Task input.
--- Start ---

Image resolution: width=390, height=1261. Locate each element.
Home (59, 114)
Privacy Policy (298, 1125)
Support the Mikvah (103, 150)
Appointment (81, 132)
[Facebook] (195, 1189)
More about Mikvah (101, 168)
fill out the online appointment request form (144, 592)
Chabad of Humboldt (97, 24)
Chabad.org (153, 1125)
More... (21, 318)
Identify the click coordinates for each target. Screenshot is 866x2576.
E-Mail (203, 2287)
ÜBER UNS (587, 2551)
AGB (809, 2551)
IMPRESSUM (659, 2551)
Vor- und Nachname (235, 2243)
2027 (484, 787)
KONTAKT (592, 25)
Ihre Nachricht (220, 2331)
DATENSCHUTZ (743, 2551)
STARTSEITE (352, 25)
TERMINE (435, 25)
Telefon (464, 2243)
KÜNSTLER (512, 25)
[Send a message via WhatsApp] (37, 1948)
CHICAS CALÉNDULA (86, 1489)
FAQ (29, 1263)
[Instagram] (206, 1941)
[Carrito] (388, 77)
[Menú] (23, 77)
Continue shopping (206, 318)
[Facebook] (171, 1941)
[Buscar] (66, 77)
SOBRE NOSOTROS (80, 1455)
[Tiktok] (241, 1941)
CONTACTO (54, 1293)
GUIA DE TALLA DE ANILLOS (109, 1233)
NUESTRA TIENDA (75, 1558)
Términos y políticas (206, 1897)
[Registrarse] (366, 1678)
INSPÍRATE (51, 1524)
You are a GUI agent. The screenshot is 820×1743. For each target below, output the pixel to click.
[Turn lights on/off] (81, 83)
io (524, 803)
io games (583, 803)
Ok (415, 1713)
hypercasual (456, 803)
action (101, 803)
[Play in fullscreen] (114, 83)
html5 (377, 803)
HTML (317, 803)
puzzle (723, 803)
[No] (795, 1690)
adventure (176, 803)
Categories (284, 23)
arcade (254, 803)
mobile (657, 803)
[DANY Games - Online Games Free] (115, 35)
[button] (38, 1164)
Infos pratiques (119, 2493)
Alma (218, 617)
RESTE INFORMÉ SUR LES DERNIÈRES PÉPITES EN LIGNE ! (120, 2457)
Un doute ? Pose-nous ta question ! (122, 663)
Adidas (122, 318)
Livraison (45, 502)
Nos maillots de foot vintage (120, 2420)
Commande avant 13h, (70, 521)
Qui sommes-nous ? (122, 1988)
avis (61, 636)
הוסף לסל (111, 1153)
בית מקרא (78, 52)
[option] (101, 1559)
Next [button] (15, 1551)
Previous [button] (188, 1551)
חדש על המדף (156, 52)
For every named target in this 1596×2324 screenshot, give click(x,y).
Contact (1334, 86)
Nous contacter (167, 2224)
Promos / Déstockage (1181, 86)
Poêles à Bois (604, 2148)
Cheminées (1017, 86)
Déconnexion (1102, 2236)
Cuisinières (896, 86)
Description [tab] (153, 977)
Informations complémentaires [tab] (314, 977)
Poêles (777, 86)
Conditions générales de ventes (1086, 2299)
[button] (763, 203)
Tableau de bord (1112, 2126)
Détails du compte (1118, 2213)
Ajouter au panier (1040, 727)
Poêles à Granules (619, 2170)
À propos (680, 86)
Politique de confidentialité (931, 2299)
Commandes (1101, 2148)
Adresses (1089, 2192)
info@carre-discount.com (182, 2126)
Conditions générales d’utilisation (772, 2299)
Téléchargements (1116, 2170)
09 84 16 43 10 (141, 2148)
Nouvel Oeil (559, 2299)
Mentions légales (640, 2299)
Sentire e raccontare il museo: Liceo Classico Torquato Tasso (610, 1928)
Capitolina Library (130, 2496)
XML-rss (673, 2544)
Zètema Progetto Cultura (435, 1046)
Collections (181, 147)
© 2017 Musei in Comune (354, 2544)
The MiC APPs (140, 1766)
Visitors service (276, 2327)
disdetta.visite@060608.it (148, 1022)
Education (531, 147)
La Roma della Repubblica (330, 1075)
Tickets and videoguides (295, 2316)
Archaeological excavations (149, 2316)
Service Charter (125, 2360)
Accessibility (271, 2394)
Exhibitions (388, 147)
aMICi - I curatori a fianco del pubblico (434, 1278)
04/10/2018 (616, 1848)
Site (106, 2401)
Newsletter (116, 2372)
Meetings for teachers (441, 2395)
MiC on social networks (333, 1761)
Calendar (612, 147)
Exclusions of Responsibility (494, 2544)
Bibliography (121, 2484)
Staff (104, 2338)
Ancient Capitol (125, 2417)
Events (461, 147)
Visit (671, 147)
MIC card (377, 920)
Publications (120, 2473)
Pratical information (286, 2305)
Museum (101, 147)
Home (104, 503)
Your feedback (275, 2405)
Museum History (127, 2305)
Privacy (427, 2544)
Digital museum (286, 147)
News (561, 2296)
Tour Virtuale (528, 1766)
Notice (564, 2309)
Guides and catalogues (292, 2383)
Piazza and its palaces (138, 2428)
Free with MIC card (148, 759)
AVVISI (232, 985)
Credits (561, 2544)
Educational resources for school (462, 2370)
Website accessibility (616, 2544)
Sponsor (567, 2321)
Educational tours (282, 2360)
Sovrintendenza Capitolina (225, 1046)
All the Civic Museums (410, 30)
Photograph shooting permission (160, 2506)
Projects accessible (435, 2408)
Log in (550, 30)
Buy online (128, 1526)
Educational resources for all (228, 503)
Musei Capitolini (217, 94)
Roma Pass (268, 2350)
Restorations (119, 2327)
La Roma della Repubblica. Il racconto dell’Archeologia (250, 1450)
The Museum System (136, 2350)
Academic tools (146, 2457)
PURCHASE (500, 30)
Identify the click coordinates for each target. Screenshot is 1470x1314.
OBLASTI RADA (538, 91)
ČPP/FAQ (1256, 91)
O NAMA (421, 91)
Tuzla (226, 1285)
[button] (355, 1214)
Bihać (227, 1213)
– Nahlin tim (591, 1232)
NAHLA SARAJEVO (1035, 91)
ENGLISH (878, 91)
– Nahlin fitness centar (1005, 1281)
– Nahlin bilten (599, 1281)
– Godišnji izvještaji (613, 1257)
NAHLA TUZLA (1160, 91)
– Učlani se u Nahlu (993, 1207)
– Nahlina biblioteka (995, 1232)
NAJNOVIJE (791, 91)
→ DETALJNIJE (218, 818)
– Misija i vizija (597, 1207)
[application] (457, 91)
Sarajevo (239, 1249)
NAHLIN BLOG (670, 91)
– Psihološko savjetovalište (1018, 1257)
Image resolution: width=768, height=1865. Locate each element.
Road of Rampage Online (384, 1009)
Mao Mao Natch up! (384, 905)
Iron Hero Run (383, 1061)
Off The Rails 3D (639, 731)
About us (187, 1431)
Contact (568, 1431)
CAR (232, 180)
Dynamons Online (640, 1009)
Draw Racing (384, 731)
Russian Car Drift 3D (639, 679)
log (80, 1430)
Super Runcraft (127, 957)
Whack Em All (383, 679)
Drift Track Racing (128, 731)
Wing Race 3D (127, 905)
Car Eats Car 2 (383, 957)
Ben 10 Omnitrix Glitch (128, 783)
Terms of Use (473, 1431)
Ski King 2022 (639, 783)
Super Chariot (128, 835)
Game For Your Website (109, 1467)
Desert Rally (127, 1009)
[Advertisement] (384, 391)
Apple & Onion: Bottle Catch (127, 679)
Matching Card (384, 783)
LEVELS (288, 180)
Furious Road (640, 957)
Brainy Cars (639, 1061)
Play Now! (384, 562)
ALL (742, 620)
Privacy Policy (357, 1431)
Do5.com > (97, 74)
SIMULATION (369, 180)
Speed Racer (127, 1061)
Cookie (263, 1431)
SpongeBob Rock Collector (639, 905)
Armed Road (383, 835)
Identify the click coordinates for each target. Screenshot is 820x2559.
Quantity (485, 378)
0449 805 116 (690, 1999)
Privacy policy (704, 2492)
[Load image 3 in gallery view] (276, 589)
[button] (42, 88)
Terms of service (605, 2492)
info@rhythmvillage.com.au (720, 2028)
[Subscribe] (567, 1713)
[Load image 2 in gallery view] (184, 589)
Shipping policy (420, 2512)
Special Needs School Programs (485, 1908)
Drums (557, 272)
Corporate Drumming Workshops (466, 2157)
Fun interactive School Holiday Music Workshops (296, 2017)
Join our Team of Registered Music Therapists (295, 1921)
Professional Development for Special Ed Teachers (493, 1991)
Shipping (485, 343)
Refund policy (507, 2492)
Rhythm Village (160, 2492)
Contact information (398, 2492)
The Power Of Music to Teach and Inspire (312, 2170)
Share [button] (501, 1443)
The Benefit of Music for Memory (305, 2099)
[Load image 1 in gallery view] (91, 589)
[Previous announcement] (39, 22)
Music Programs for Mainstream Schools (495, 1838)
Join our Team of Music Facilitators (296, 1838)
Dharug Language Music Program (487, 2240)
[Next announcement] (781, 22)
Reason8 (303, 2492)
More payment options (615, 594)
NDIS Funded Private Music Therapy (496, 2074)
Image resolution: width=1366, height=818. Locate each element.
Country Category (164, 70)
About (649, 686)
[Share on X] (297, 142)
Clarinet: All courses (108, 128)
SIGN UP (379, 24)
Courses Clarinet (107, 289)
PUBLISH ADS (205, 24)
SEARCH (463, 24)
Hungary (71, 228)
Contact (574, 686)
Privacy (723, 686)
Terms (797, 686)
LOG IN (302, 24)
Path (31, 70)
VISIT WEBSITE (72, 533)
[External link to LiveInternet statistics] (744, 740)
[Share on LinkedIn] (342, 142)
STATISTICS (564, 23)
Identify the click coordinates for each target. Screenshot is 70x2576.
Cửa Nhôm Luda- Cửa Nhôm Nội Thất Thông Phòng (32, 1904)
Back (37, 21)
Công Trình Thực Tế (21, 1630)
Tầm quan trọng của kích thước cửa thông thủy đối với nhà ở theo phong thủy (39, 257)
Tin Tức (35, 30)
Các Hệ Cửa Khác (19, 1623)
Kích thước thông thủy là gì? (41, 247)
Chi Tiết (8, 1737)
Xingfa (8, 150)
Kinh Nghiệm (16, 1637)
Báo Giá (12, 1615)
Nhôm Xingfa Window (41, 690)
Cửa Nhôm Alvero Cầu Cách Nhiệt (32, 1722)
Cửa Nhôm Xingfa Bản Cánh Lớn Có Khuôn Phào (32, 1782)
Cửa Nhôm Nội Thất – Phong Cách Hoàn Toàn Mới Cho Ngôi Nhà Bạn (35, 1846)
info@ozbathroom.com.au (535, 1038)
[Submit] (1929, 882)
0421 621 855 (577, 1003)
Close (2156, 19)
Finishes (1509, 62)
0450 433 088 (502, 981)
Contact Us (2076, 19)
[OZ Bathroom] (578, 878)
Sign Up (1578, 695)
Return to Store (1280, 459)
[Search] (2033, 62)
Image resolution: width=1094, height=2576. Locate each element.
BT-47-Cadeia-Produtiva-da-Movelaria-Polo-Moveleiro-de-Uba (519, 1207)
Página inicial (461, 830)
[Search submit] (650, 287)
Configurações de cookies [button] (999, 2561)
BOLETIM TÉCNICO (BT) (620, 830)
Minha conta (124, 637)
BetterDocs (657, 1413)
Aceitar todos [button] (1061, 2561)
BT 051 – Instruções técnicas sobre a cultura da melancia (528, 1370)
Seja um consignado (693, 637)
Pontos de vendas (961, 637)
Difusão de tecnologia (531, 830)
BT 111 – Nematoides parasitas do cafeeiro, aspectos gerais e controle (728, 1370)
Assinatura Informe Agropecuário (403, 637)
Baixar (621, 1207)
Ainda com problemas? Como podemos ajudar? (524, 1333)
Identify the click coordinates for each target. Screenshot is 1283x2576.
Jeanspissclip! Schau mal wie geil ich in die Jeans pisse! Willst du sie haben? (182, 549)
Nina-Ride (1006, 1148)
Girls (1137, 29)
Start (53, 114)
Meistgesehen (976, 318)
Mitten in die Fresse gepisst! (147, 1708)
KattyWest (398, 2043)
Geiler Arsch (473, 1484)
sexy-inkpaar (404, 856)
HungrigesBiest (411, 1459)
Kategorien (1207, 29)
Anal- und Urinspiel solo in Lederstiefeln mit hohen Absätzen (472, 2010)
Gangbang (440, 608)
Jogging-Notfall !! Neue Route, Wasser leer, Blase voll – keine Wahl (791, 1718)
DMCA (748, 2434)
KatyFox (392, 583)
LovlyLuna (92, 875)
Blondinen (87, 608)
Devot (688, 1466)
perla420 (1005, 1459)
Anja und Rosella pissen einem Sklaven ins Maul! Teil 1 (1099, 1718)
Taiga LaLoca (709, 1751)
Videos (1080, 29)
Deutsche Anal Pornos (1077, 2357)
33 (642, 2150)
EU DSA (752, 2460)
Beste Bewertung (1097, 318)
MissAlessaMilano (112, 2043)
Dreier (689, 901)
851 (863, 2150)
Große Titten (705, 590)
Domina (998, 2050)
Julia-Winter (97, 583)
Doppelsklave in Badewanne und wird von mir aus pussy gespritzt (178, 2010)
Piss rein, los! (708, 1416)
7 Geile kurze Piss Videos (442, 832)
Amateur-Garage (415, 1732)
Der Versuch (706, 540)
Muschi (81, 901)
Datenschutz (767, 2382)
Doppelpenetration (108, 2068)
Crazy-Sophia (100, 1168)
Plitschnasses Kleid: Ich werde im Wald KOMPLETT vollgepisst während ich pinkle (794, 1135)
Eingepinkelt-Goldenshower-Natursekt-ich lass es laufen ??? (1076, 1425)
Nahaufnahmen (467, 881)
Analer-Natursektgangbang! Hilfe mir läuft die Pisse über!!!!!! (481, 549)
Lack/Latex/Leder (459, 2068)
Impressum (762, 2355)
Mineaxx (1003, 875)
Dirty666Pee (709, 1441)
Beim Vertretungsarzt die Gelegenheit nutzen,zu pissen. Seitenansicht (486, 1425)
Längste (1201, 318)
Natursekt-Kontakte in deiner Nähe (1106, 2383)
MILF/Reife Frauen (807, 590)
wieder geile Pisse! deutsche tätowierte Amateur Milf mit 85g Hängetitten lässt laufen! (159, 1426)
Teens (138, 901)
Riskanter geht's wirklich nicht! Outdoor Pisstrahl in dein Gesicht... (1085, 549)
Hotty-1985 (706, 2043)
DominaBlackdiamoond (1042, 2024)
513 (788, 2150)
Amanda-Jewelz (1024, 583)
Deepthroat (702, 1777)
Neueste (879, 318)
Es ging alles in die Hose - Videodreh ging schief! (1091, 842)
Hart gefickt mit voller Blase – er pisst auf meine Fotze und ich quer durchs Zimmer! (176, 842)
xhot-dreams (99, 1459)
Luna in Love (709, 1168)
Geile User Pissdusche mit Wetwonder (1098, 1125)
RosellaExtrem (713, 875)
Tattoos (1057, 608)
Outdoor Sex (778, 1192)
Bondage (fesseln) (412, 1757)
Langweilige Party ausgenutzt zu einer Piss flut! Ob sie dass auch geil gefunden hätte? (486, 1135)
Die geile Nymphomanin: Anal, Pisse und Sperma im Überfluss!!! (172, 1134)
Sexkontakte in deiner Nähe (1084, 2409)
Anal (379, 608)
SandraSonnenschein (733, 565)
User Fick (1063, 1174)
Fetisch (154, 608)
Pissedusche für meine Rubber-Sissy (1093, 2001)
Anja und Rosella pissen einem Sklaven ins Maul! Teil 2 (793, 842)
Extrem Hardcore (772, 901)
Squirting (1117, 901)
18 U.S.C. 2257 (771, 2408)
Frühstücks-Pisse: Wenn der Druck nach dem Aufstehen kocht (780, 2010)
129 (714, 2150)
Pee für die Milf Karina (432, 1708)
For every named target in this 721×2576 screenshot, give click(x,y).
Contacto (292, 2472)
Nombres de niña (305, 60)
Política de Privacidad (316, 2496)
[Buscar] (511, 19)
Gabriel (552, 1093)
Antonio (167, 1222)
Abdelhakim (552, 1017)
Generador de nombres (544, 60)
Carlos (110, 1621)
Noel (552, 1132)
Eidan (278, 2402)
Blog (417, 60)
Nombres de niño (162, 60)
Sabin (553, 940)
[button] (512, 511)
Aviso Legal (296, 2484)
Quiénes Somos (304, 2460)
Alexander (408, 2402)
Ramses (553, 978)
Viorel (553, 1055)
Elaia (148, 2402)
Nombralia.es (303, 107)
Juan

--- End ---

What to work on.
Convert the data, beginning with the line containing "Refund policy (507, 2492)" and continuing through the line containing "Join our Team of Music", into a JSON list of strings with one string per line, omitting any blank lines.

Final result.
[
  "Refund policy (507, 2492)",
  "Rhythm Village (160, 2492)",
  "Contact information (398, 2492)",
  "The Power Of Music to Teach and Inspire (312, 2170)",
  "Share [button] (501, 1443)",
  "The Benefit of Music for Memory (305, 2099)",
  "[Load image 1 in gallery view] (91, 589)",
  "[Previous announcement] (39, 22)",
  "Music Programs for Mainstream Schools (495, 1838)",
  "Join our Team of Music Facilitators (296, 1838)"
]